Re: htm.java config questions

Takenori Sato Wed, 04 Nov 2015 22:48:13 -0800

Thanks, David! I added you as a collaborator.

- Takenori


On Thu, Nov 5, 2015 at 3:25 PM, cogmission (David Ray) <
[email protected]> wrote:

> Hi Takenori,
>
> Running a swarm is always an option. Can you give me push rights to your
> repo and check in some (small) example of data so I can have something to
> run, and I'll take a look? I'll see if I can get it up and running and push
> it back to your repo...
>
> Cheers,
> David
>
> On Wed, Nov 4, 2015 at 10:30 PM, Takenori Sato <[email protected]> wrote:
>
>> Hi David, thanks for your answers!
>>
>> I tried some, like adding SpatialPooler, changing n/w, but no luck.
>>
>> Perhaps I should run swarming in python against my data,
>> and study the configuration produced.
>>
>> - Takenori
>>
>> On Thu, Nov 5, 2015 at 3:44 AM, cogmission (David Ray) <
>> [email protected]> wrote:
>>
>>> Hi Takenori,
>>>
>>> You might think this is weird (I know I do), but as I am basically just
>>> one person writing and supporting HTM.java (with some appreciated help from
>>> community members from time to time), I haven't really had the time to
>>> **use** NuPIC. Therefore the scope of the questions I can faithfully answer
>>> are specific to setting up and using the code, together with any Java
>>> related questions. NuPIC configurations that have to do with performance of
>>> the HTM (like DateEncoder parameters, the size of W and N; and actual
>>> parameter settings - any familiar person who has used NuPIC and struggled
>>> with that learning curve can answer you.
>>>
>>> The default parameters used are those that were in the Python network
>>> examples and settings that I have been told are "decent" when asking for
>>> help myself. NuPIC parameters are not easy, and require knowledge of the
>>> "rules of thumb" (typical rules for usage). For instance, W should be an
>>> odd number for reasons having to do with finding the "center" of a series
>>> of bits. Also, if you read the class documentation for Encoder.java or
>>> base.py (The abstract base encoder for the Python version) files, you will
>>> see some discussion for N and W and how they relate to each other.
>>>
>>> In general, the difference between the ScalarEncoder and the
>>> RandomDistributedScalarEncoder is that the ScalarEncoder is a bit more
>>> efficient but requires prior knowledge of the min and max values in your
>>> expected dataset. The RDSE can be used without prior knowledge of the
>>> bounds and so is a nice alternative for unknown data. Most people just use
>>> the RDSE.

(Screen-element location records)
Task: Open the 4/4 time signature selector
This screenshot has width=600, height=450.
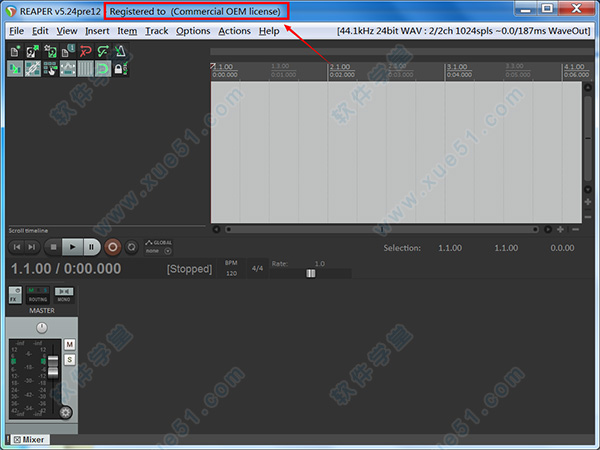Action: coord(257,268)
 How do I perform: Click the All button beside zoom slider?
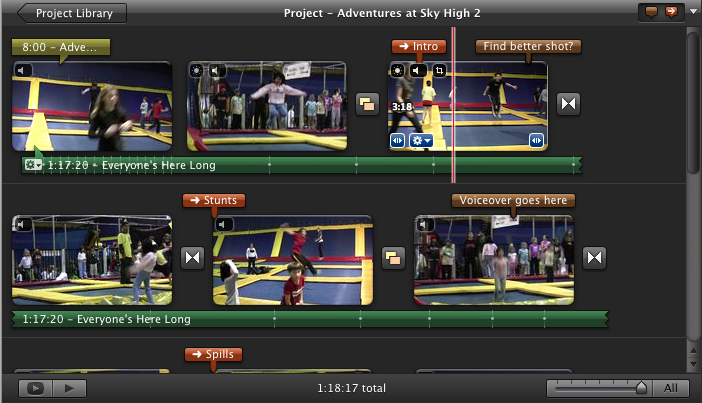click(671, 388)
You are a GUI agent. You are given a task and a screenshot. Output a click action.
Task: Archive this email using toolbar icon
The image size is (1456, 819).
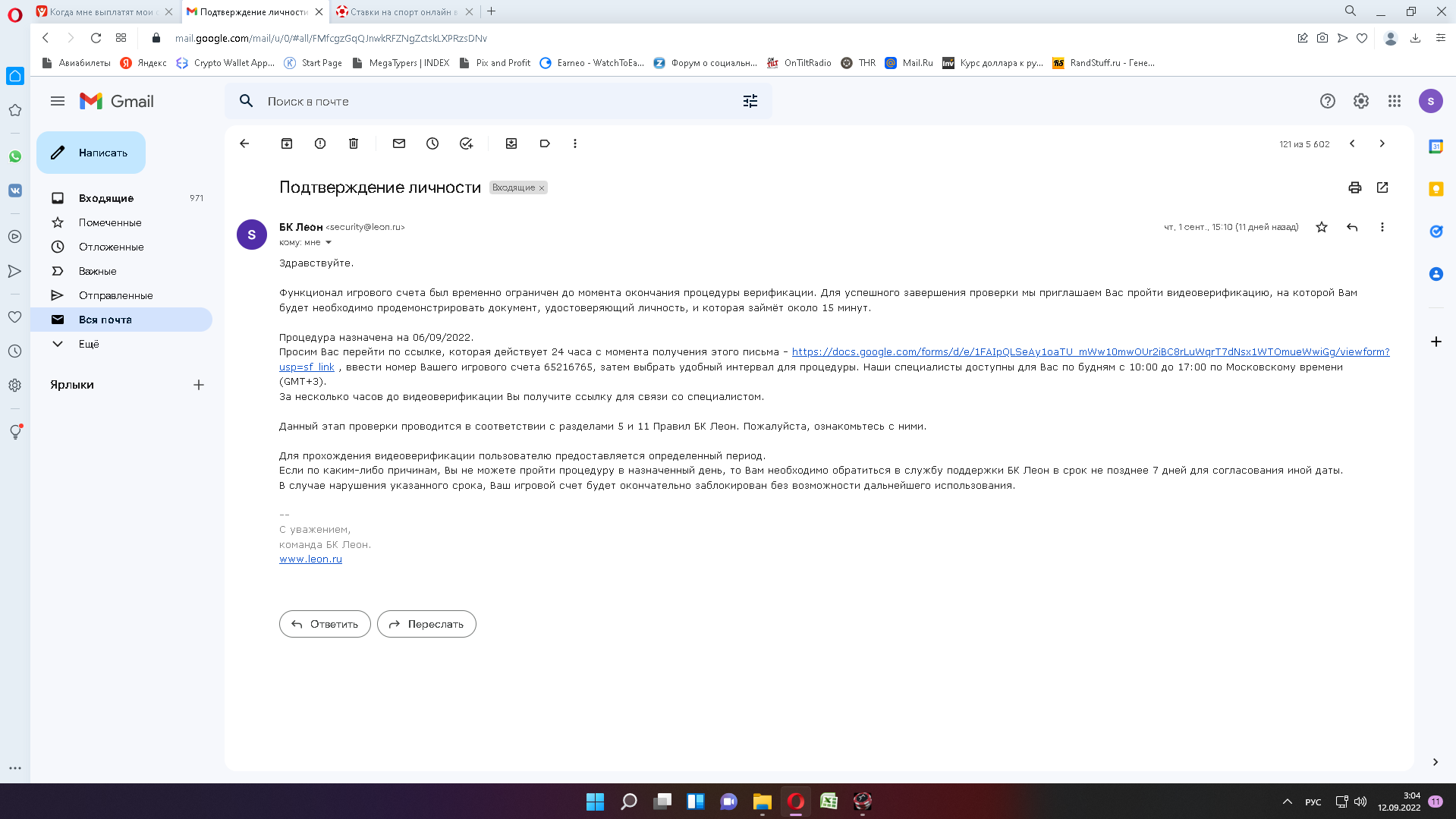pyautogui.click(x=287, y=143)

• _Exercise_
Rewrite the email thread between "Thanks, David! I" and "to your repo...", inclusive, replacing "repo" with "repository".

• _Written answer_
Thanks, David! I added you as a collaborator.

- Takenori


On Thu, Nov 5, 2015 at 3:25 PM, cogmission (David Ray) <
[email protected]> wrote:

> Hi Takenori,
>
> Running a swarm is always an option. Can you give me push rights to your
> repository and check in some (small) example of data so I can have something to
> run, and I'll take a look? I'll see if I can get it up and running and push
> it back to your repository...